Donald Trump’s Megaphone

 https://gfile.thedispatch.com/p/donald-trumps-megaphone

During the Trump years a lot of people found safe harbor in changing the subject or playing tu quoque games. It only makes sense. If you can’t defend something indefensible, bring up something the other side did that’s not defensible either and talk about that. To any inconvenient charge or fact about Trump, his defenders would respond, “What about …?” the Democrats, Antifa, Hillary, the New York Times, Barack Obama, Hunter Biden, the designated hitter rule, whatever. 

There are three chief advantages to such rhetorical tactics. First, we live in an idiotic age where people believe that the alleged hypocrisy of a critic nullifies the merit of criticism. A parent who smokes is a hypocrite for telling his kid not to smoke—but that doesn’t mean the kid should therefore smoke.
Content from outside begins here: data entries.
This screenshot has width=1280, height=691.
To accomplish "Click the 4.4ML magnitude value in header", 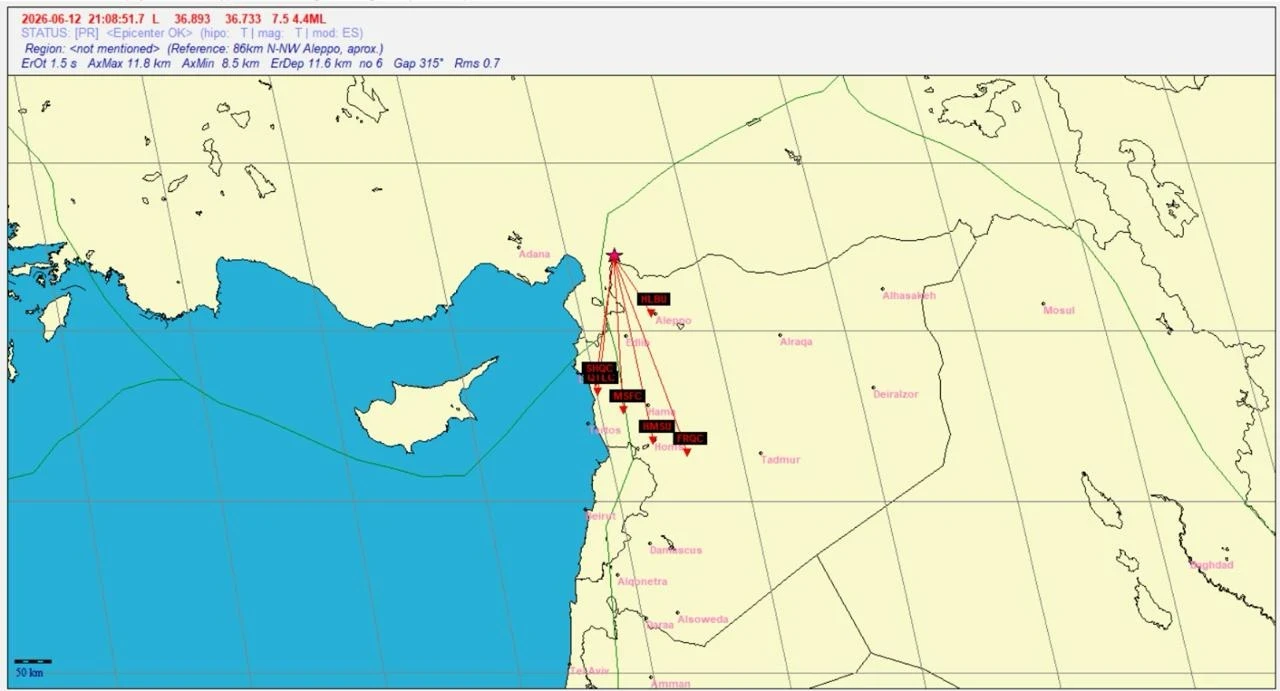I will (x=308, y=19).
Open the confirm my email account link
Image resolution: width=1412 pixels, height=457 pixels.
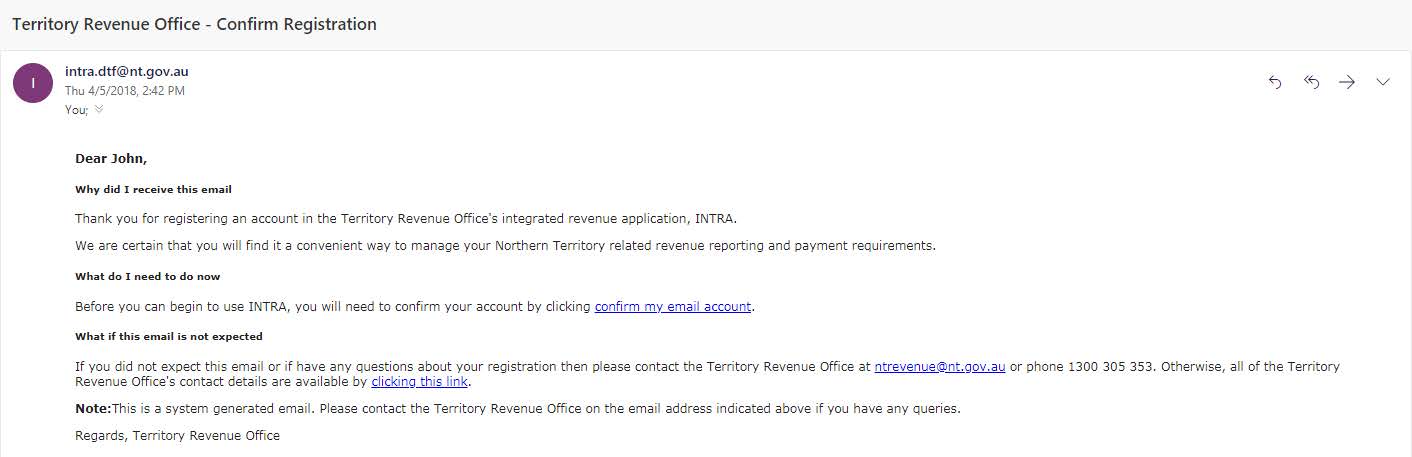coord(673,307)

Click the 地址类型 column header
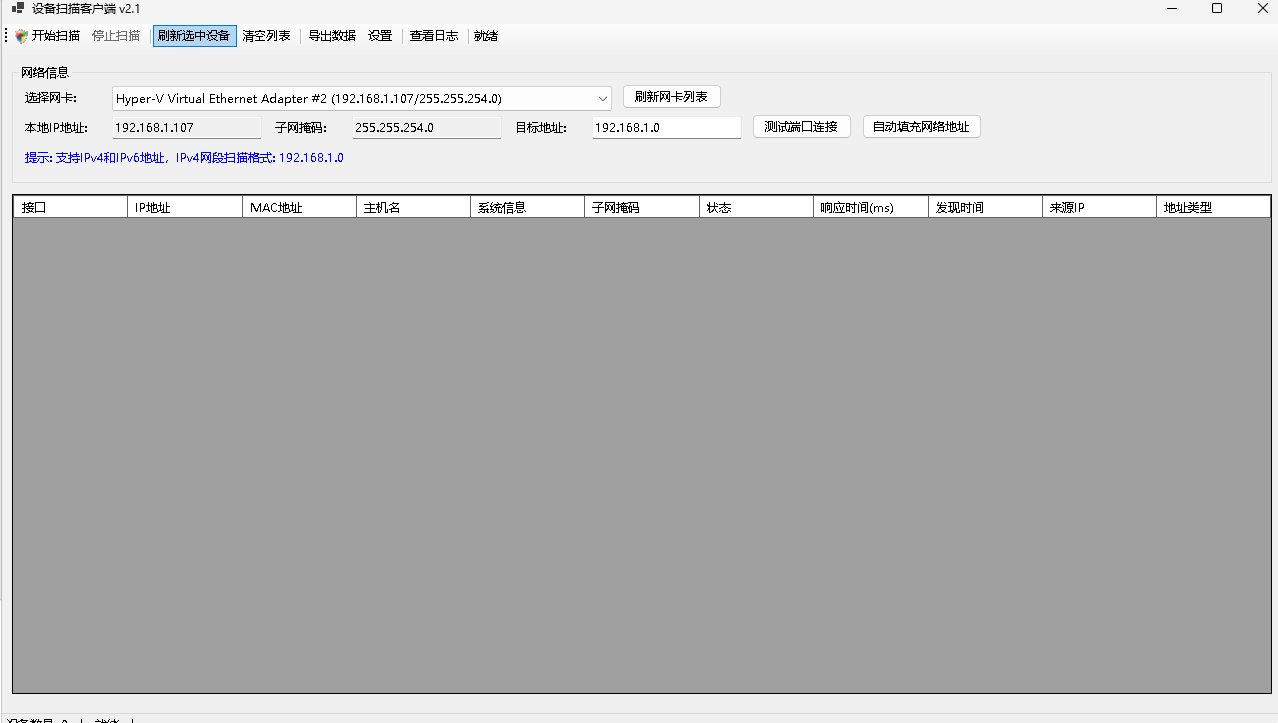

Second, it’s what the audience wants to hear. And no “principle” explains cable news opinion shows more than “the customer is always right.” The Fox audience craved permission to be saved from its own cognitive dissonance and whataboutism as an exit ramp from having to confront the actual facts.

Finally, it lets you avoid explicitly lying. You just don’t answer the question that matters by pointing out the flaws of the other team. 

The problem, at least for me, is that if you follow this approach too long you’ll eventually become complicit in a larger deceit. And that’s where the lie by omission comes in.